**Required task:**
Copy each of the following rows word for word, without changing anything.

**Dataset rows:**
** BEGIN **
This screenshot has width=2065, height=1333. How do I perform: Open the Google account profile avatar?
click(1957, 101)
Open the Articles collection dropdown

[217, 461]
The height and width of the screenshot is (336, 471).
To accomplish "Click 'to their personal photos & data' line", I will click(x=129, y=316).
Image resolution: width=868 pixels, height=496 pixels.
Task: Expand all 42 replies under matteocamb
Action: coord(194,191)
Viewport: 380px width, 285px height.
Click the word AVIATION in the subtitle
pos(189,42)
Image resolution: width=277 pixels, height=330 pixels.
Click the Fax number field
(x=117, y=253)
** END **
**Answer for this exercise:**
This screenshot has width=2065, height=1333. How do I perform: Open the Google account profile avatar?
click(1957, 101)
Open the Articles collection dropdown

[217, 461]
The height and width of the screenshot is (336, 471).
To accomplish "Click 'to their personal photos & data' line", I will click(x=129, y=316).
Image resolution: width=868 pixels, height=496 pixels.
Task: Expand all 42 replies under matteocamb
Action: coord(194,191)
Viewport: 380px width, 285px height.
Click the word AVIATION in the subtitle
pos(189,42)
Image resolution: width=277 pixels, height=330 pixels.
Click the Fax number field
(x=117, y=253)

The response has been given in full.